Same tune, different verse
digby has a must-read piece today contextualizing racially-based sexual violence. I'm always amazed that the narrative surrounding these incidents treats them as aberrations rather than the norm.
There's a hair's breadth of difference between incidents like these and a full-on lynching, and in an environment where immigrants - specifically Mexican and other Central American immigrants - are being criminalized and dehumanized (if you want examples, I suggest dropping in on random threads at Free Republic or Little Green Footballs - you'll have to find those on your own. No linky-links from me), these might be the leading edge of another wave of racially-motivated violence.
digby sez:
And once again, I have to ask about the forced sodomy. Is it that men were always raping other men with objects and nobody talked about it, or is this becoming more common? [emphasis added] This particular form of violence is showing up everywhere from Abu Ghraib to the less physically brutal but equally terrifying "hazing" of grade school kids. And the common denominator in all of this is that it's being excused by the rightwing moralists.
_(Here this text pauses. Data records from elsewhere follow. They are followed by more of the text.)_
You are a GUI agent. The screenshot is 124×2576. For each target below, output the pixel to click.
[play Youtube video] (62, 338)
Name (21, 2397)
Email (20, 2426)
What in the hell is up with this?Indeed. The answer to the bolded question is, unfortunately, that men were (and are) "raping other men (and women) with objects and nobody talked about it" with an alarming degree of frequency, and that the U.S. certainly isn't the only - or for that matter, the worst - offender. That this racially- or ethnically-motivated violence has such sexualized overtones shouldn't surprise us, given the prevalence of misogynist political-economies and cultural regimes the world over.
The question to us is how do we fix the societal context of a virulently racist society which enables these explosions of hate-based violence? I'm all ears and willing to take my share of the responsibility and do my share of the work.